Ya, sudahlah. Dua minggu sebelum hari H, kami sudah memesan 10 blok tempe dari on line shopping. Pikir saya, akan dibuat kering tempe, sebagian lagi untuk mendoan. Setelah saya pikir waktunya kok kurang untuk memasak semua masakan, saya hubungi Dr. Helena Pfau. Teman baru saya yang juga baru pindah deket rumah. Tempo hari waktu bertandang, saya ditawari tempe kemul dari Wonosobo yang kalau di Semarang, saya kenal namanya Mendoan. Haha. Serupa tapi tak sama ya. Tempe kemul sudah saya kenal sejak tahun 1999 waktu ikut international workcamp di Dieng bareng teman-teman asing seperti si kolor ijo dari Slovenia dan si sleeping bag goyang dari Yunani, hahaha kenangan indah menanam 3000 pohon di Telagawarna.
2. Martabak
“Bikin martabak ya, buk?“ Pinta suami saya. Dia dan teman-temannya memang menggilai martabak buatan saya.
“Ihhh... kalau sempat ya, pak?“ Jam berjalan cepat sekali. Seperti mengejar setoran. Takuuuttt.
Sebenarnya martabak buatan saya agak berbeda dengan martabak telur di Semarang yang biasa dijual gerobakan. Martabak ala saya menggunakan kulit lumpia yang sudah jadi. Isinya 40 lembar, harganya 3,99€. Tapi karena biar cepat, saya menggunakan yang mini, adonan bikin sedikit saja.
Adonan isinya adalah bawang merah, bawang putih, merica, garam, kecap manis, telur, daging giling dan daun onclang. Di akhir acara, ludes!
3. Lumpia
Seorang teman dari Thailand menawarkan diri; “Ada yang bisa saya bantu?" Lalu saya sambut, "Bikin lumpia ya?“
Baik sekali teman yang saya kenal 9 tahun yang lalu itu.

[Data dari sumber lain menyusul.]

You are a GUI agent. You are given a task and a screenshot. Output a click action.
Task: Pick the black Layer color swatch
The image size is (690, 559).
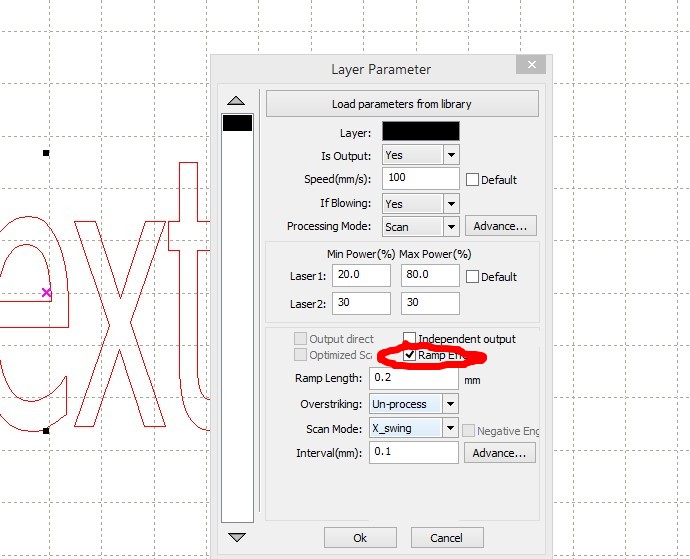[x=419, y=131]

Biar mudah, saya memintanya mengisi lumpia dengan mie gelas dan sayuran saja. Biar semua orang makan. Tahu kan kalau orang bisa alergi putih telur, vegetarian, pantang makan daging ini itu dan sebagainya.
4. Dadar gulung
Makanan yang mirip pancake tapi isinya parutan kelapa dan gula pasir itu kue basah bikinan mbak Andi asli Sumatra. Dadar gulung bisa berwarna hijau atau merah. Jumlahnya memang tak banyak tapi rasanya nendang. Sayapun gigit jari, nggak kebagian.
5. Rendang
Lewat WA, Mbak Andi mengabarkan bahwa ia akan datang bersama keluarga. Kalau sempat, akan dibawa rendang dan dadar gulung tadi. Untuk tempat, sudah saya sediakan Speisewärme atau pemanas makanan dengan lilin untuk 1 kg daging sapi pedas itu. Yang pemanas dengan cairan sudah dipakai untuk makanan lain.
Toll. Tak ada yang tersisa dari makanan yang termasuk berbumbu dan pedas bagi orang Jerman itu. Wow, super, mbak Andi!
Seorang murid saya di VHS mengatakan bahwa ia tidak berani mencobanya karena pedas hanya saja, ia dengar teman sebelahnya menyanjung Rendang!
6. Opor telur
Kompasianer Eberle yang sedang berlibur dengan keluarganya main ski di Austria, saya kirimi WA. Intinya, minta dibikini kue coklat sama tumpeng untuk pesta. Karena repot, ia menggantinya dengan opor telur. Tigapuluh butir. Sepanci, menggairahkan!
7. Kering tempe
Selain tempe kemul atau mendoan, tempe yang saya beli diiris oleh suami saya dan Windy. Karena difreezer, harus didiamkan sejak pagi-pagi. Begitu agak siang, sudah lemes bisa diiris.
Bumbu rajangan (bawang merah, bawang putih, daun jeruk) dan tomat digongso. Tempe irisan yang sudah digoreng biar kering, dimasukkan. Dikasih kecap manis. “Good job, Win!“ kata saya waktu mencicipinya.
8. Nasi kuning
Sejak pindah ke Jerman. Nasi ini yang biasa saya suguhkan tetangga, teman dan kenalan yang bertandang ke rumah. Jadi sudah diujicoba 10 tahun, ya. Sukses!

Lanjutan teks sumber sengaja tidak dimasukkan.